当前位置:网站首页>04 _ In simple terms index (I)
04 _ In simple terms index (I)
2022-06-11 15:12:00 【cjh-Java】
When it comes to database indexes , I don't think you're new , In daily work, I often come into contact with . For example, one SQL Query is slow , After analyzing the cause , You might say “ Add an index to a field ” Solutions like that . But what is an index , How does the index work ? Let's talk about this topic today .
There are many contents in the database index , I divided it into two articles . Index is one of the most important concepts in database system , So I hope you can be patient . In the following practical articles , I will also often quote the knowledge points mentioned in these two articles , Deepen your understanding of database indexes .
To put it simply , Index is to improve the efficiency of data query , It's like a book catalog . a copy 500 Page book , If you want to quickly find one of them , Without the help of a catalog , I guess you'll have to find it for a while . Again , For tables in a database , The index is actually its “ Catalog ”.
Common models of indexes
Index appears to improve query efficiency , But there are many ways to implement indexes , So the concept of index model is introduced here . There are many data structures that can be used to improve reading and writing efficiency , Here I'll introduce you to three common 、 Also a relatively simple data structure , They are hash tables 、 Ordered arrays and search trees .

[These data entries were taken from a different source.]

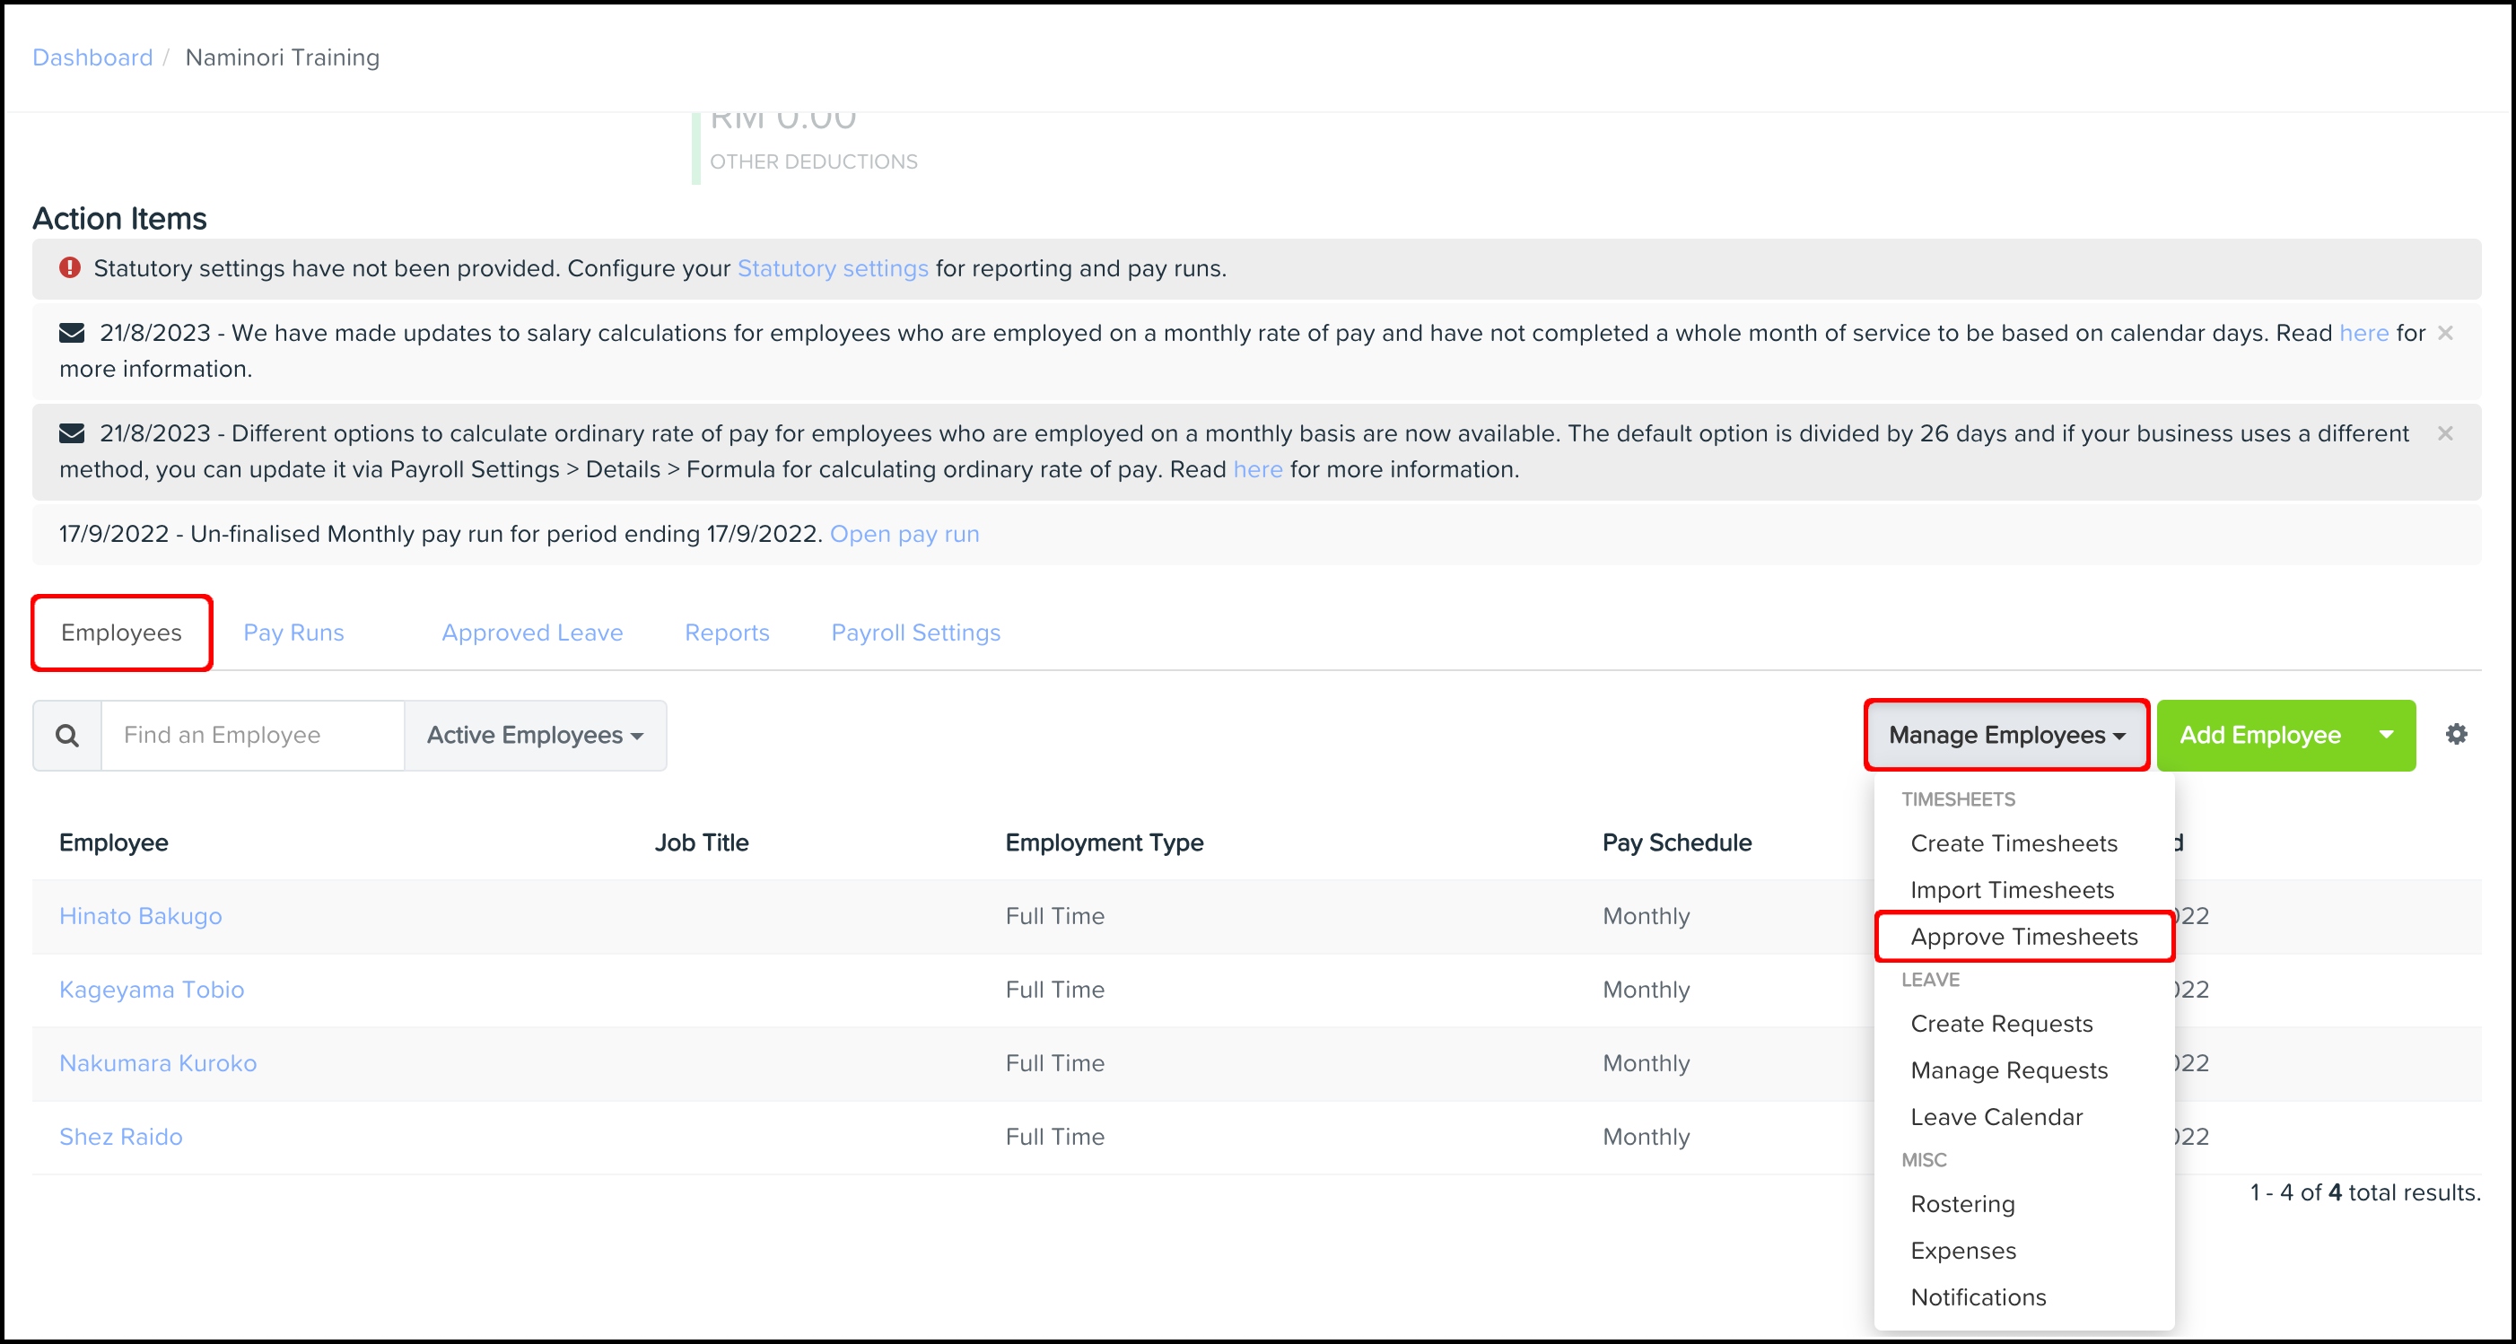Open employee Kageyama Tobio's profile
Screen dimensions: 2516x1344
coord(151,989)
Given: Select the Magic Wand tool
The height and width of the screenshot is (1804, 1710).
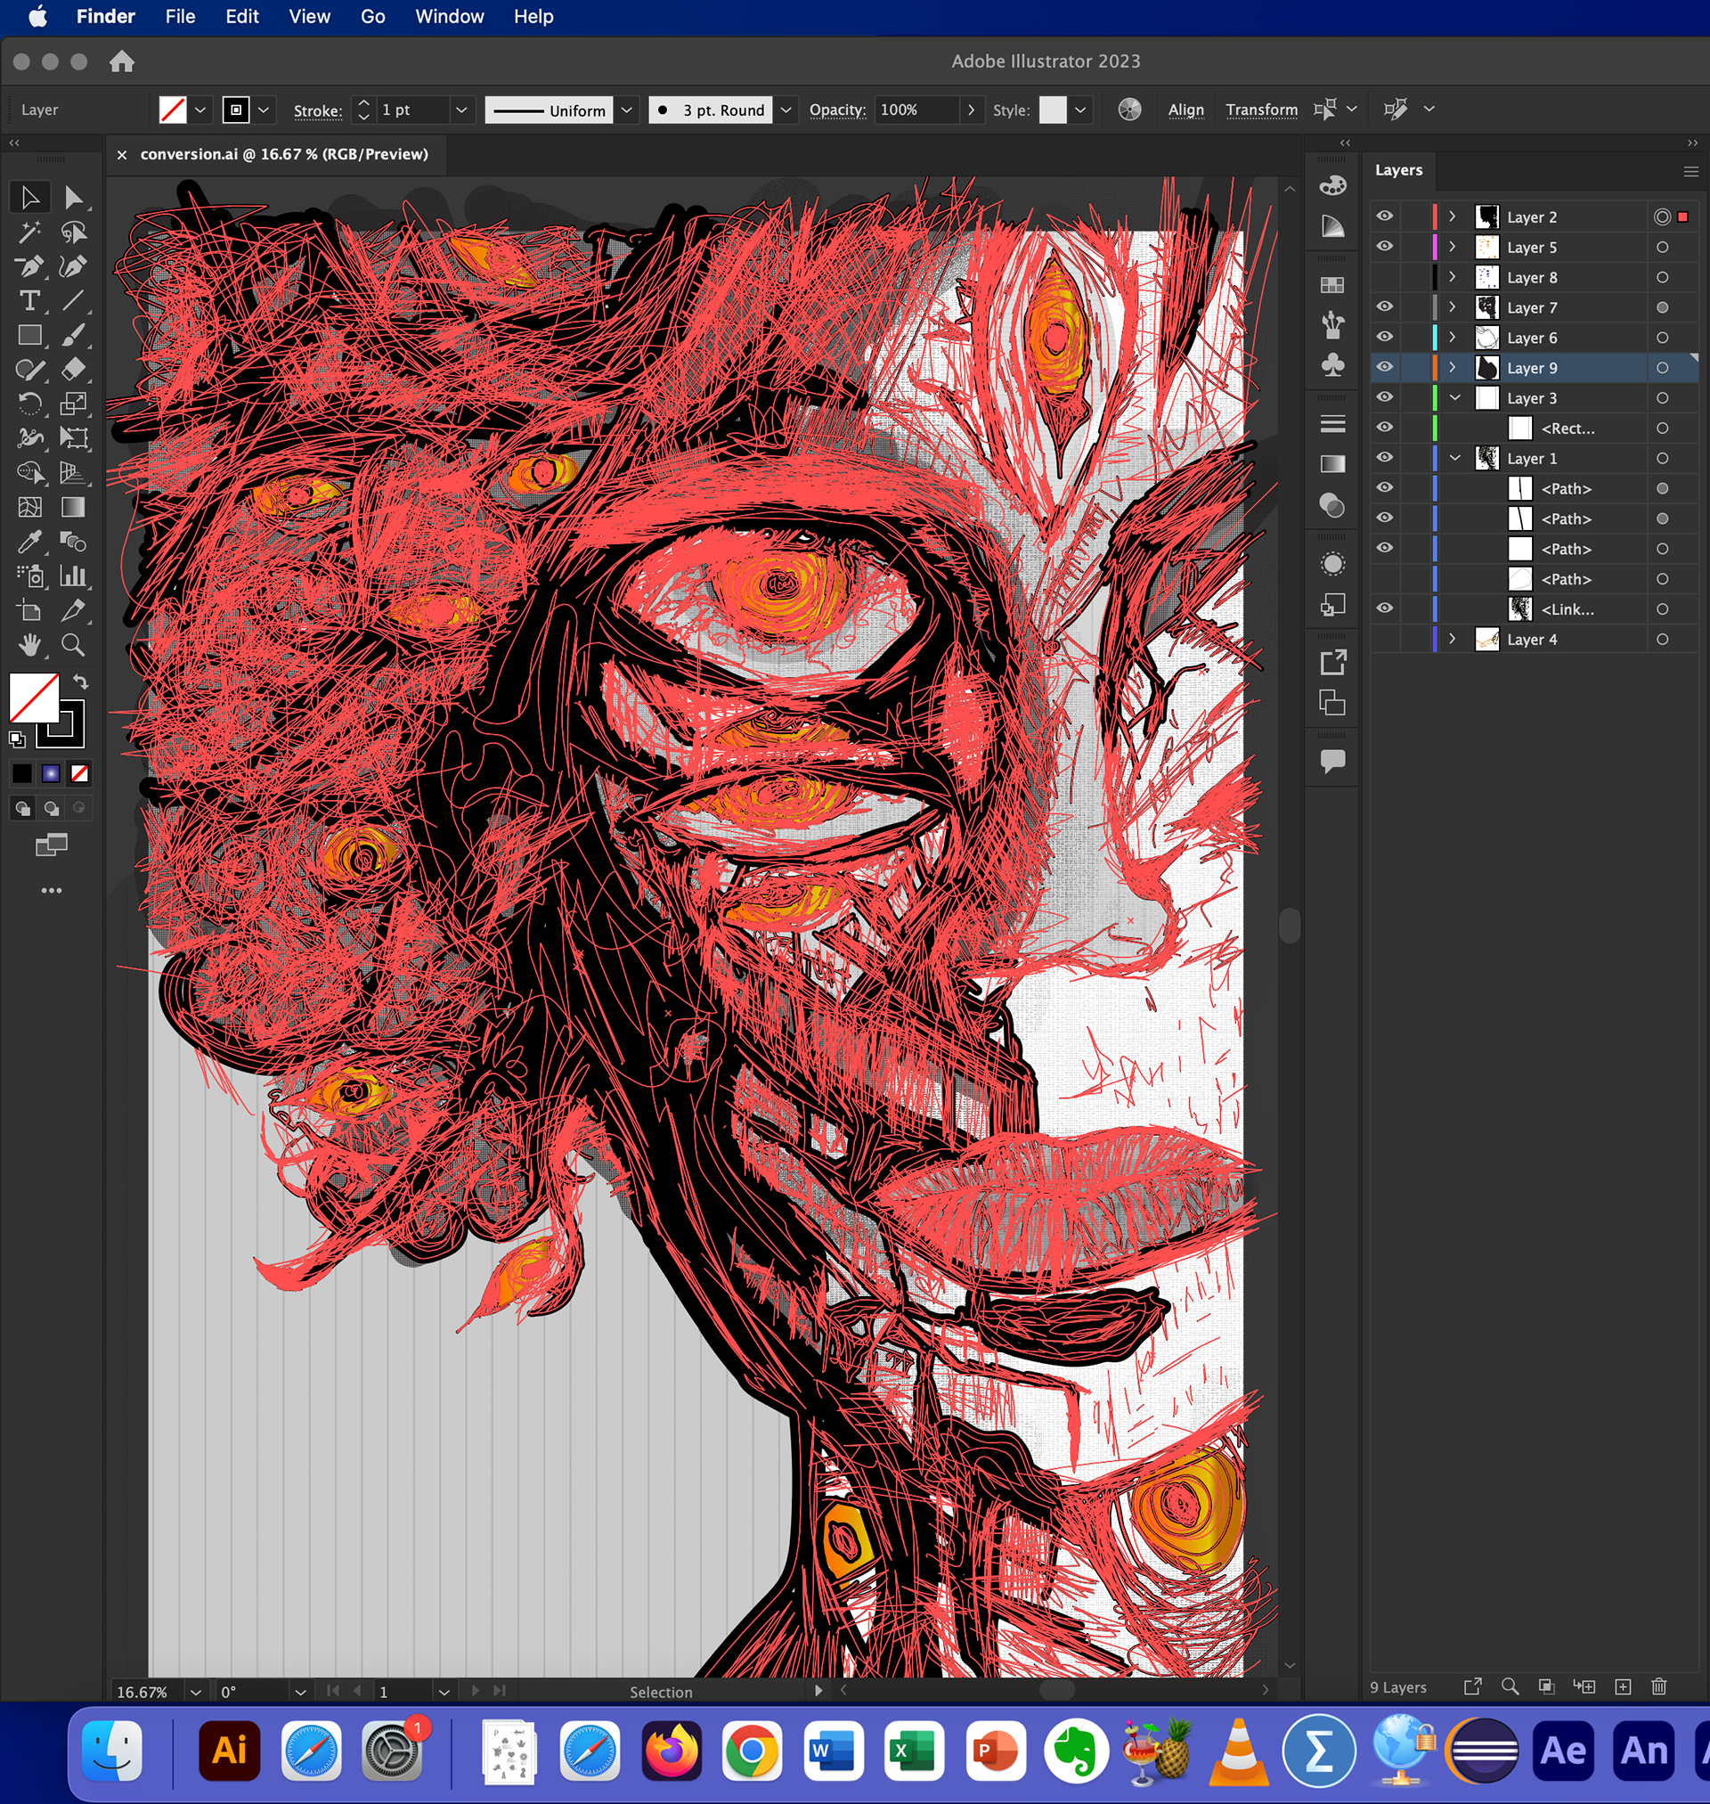Looking at the screenshot, I should pyautogui.click(x=29, y=232).
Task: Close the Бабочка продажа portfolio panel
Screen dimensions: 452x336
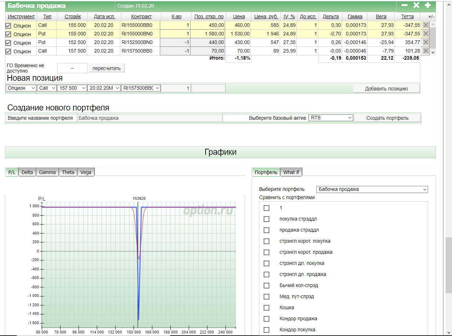Action: [x=416, y=5]
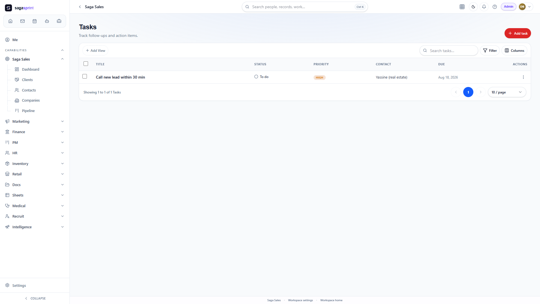540x304 pixels.
Task: Toggle the select-all tasks header checkbox
Action: pos(86,64)
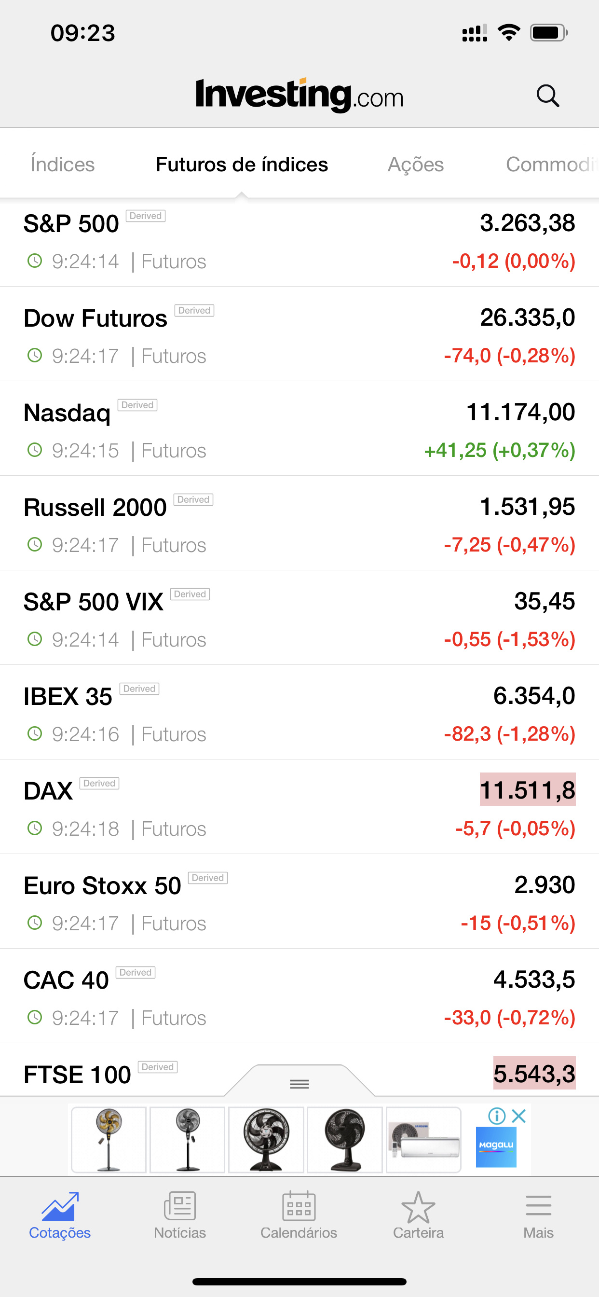Switch to the Ações tab
Screen dimensions: 599x1297
pos(415,165)
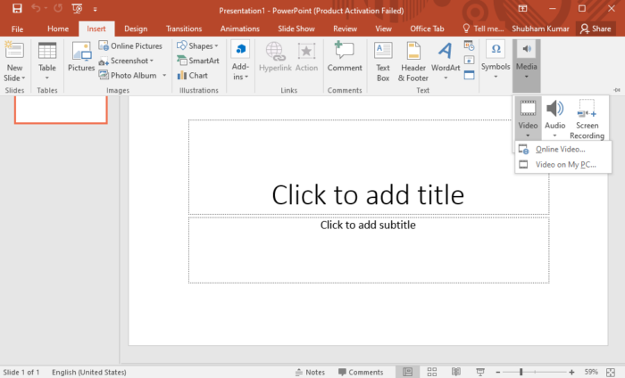Viewport: 625px width, 378px height.
Task: Open the Design tab
Action: (136, 29)
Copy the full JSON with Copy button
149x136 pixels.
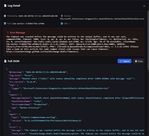(x=139, y=61)
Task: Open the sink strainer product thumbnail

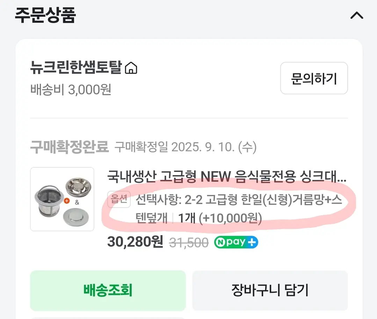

Now I mainly from the perspective of use , I'll give you a brief analysis of the differences between the three models .
Hash table is a kind of key - value (key-value) Structure of stored data , All we have to do is type in the key we want to find key, You can find the corresponding value, that is Value. The idea of hash is very simple , Put values in an array , Use a hash function to put key Convert to a certain location , And then put value In this position of the array .
inevitably , Multiple key Value is converted by hash function , There will be the same value . One way to deal with this is to , Pull out a list .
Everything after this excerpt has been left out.